Anecdote: Two years ago, attending a weekend retreat at TMC that happened to include the Wesak celebration, U. Pandita Sayadawgyi showed up (by surprise), and gave the Dhamma talk – very impressive experience. After the ceremonies, standing around, I chatted breifly with a woman (American) in his entourage, in white-pink garb like a Burmese nun, who had done the translating of Pandita's talk from Burmese into English. I mentioned that I'd had some training in Pa Auk methods, to which she replied something like "Oh but this is different; this [Mahasi-Pandita] way I know it works!." Reminded me of past conversations with born-again Christian fundamentalists. An attitude found among fanatic followers (fans), not the teachers/leaders.
katavedi wrote:I think the "true jhana" debates are quite silly, ...

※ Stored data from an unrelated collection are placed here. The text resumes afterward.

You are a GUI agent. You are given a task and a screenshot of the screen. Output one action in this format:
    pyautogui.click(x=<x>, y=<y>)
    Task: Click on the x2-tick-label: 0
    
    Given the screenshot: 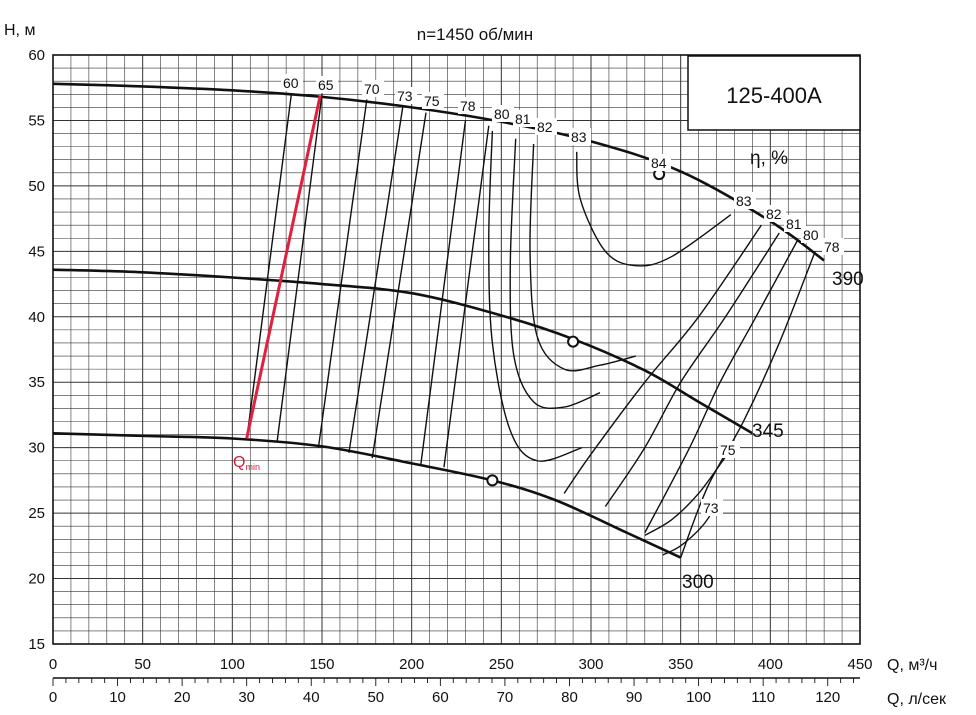 What is the action you would take?
    pyautogui.click(x=53, y=698)
    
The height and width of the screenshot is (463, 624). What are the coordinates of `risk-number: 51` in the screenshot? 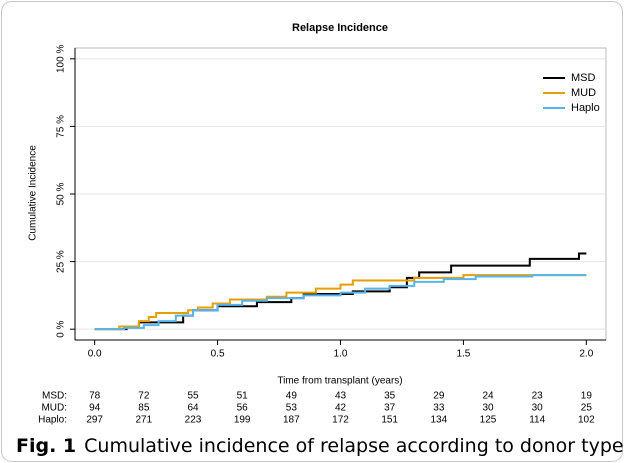 It's located at (243, 396).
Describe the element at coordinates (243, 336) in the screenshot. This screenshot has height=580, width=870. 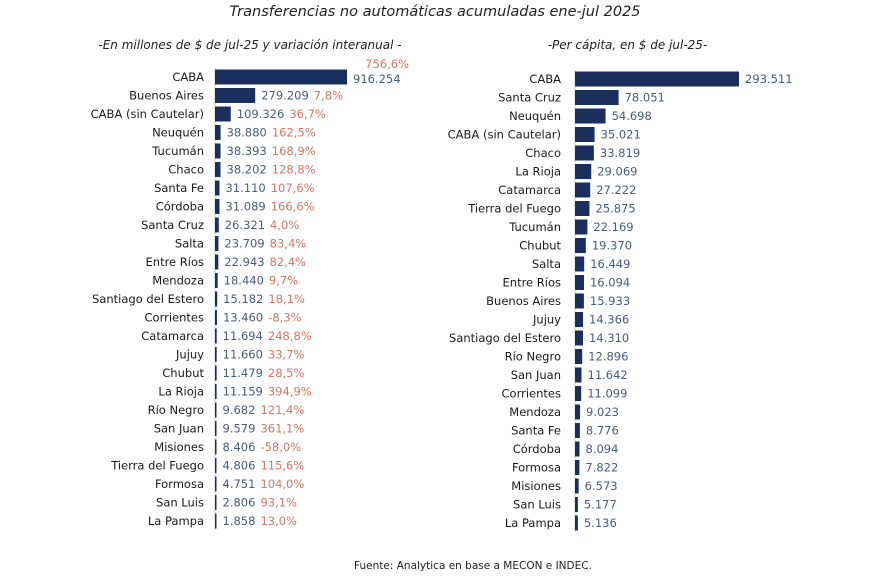
I see `value-label: 11.694` at that location.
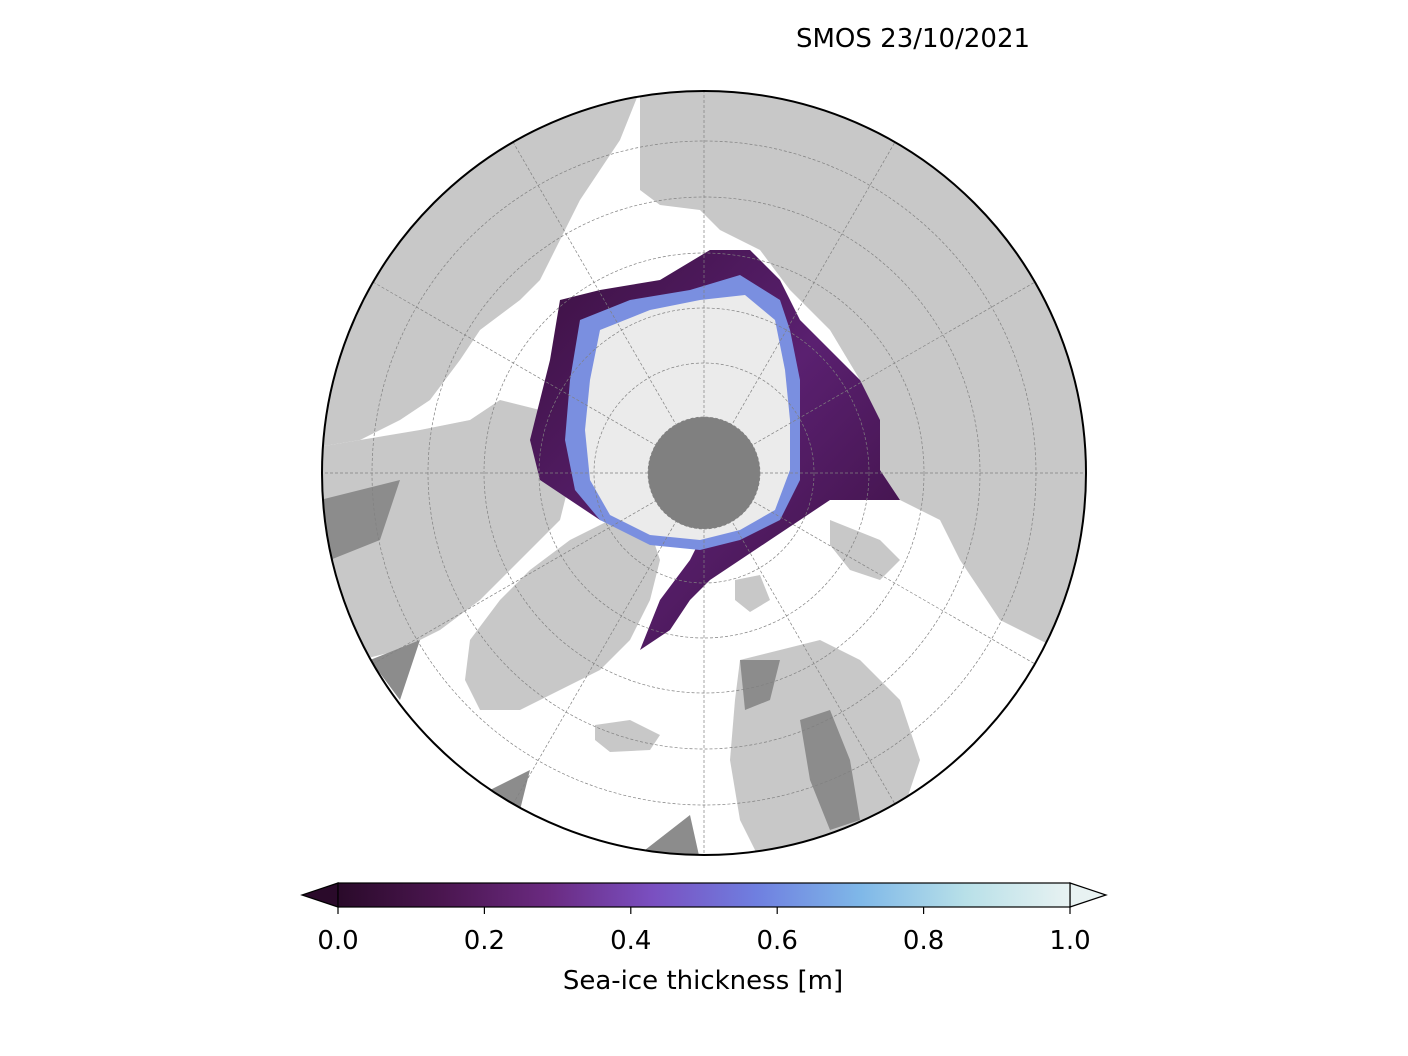  I want to click on colorbar-label: Sea-ice thickness [m], so click(703, 981).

Likewise in agreement. People getting started with jhana
-lite (e.g. Brasington, Vimalaramsi, Bodhipaksa, et al) has its place, opens the door; when diligently pursued can go the whole 9-yards. But also admitting an irritation with the sometime polemics from "sutta-jhana
" crowd; e.g. Leigh's assertions (as I've even heard in person) that "the Visuddhimagga got it all wrong", which is "so appalling" (e.g. in Part 2 of his recent book). I've done in-depth research into the origins of the "sutta-jhana
" hypothesis (the writings of Rodney Bucknell, Martin Stuart-Fox, Paul Griffiths, writings and talks of Ayya Khema); could write a book about it – but is it worth the trouble?